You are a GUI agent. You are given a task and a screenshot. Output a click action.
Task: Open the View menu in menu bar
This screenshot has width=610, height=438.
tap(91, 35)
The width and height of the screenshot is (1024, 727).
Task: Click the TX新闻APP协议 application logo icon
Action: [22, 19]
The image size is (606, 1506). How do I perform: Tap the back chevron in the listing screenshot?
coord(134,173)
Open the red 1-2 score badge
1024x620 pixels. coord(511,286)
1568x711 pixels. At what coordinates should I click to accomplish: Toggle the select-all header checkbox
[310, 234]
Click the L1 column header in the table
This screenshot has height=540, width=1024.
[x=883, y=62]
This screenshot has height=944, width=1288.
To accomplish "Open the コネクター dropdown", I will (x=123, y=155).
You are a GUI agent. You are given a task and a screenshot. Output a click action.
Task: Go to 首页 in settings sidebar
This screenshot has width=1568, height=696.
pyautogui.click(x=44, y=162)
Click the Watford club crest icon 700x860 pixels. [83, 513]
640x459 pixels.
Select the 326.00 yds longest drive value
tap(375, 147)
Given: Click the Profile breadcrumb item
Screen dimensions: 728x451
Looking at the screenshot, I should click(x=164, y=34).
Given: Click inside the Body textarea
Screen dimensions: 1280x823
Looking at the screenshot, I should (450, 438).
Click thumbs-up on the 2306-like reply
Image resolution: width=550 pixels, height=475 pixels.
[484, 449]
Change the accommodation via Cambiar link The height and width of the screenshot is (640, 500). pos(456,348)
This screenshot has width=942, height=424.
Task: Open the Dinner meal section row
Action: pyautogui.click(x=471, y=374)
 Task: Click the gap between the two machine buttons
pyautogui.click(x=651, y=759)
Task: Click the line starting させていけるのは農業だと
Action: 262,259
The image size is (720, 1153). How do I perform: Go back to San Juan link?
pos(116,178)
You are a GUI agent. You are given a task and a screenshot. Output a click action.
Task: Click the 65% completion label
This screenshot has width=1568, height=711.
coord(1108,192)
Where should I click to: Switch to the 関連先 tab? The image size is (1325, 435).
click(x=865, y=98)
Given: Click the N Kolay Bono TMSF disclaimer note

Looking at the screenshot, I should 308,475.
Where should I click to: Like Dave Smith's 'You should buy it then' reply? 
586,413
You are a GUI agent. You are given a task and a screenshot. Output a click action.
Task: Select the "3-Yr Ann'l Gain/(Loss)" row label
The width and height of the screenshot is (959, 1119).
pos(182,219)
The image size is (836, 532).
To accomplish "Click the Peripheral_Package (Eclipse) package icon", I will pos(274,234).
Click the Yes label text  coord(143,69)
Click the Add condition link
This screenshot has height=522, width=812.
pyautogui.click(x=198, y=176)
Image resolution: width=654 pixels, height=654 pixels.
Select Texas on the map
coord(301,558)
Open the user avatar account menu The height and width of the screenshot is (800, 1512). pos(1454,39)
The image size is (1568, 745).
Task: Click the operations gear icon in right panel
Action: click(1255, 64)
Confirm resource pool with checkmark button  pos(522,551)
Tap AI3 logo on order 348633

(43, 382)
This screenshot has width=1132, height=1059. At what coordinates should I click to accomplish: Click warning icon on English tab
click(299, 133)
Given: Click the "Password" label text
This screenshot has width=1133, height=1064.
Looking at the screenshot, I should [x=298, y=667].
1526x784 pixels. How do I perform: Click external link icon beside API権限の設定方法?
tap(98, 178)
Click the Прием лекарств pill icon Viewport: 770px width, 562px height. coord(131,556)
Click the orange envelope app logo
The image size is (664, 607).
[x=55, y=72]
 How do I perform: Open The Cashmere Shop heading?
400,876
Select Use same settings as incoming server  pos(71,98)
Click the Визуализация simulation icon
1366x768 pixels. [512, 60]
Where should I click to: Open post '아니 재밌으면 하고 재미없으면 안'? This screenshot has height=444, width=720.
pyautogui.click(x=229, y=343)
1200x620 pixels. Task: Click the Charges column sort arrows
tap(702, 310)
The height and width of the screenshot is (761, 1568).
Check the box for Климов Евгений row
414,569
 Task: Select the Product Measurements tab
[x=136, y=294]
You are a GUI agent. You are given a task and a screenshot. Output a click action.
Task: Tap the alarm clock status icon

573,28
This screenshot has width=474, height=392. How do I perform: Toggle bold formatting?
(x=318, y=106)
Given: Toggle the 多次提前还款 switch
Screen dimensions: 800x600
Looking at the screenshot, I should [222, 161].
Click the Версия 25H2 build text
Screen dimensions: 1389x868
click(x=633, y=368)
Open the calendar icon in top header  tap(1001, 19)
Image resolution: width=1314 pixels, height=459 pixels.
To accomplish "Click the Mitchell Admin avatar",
◆ ◆ ◆ ◆ ◆
**Exercise**
If a line in the data above holds the string "will", report that line.

**Your solution**
To accomplish "Open the コネクター dropdown", I will (x=123, y=155).
To accomplish "Click the Peripheral_Package (Eclipse) package icon", I will pos(274,234).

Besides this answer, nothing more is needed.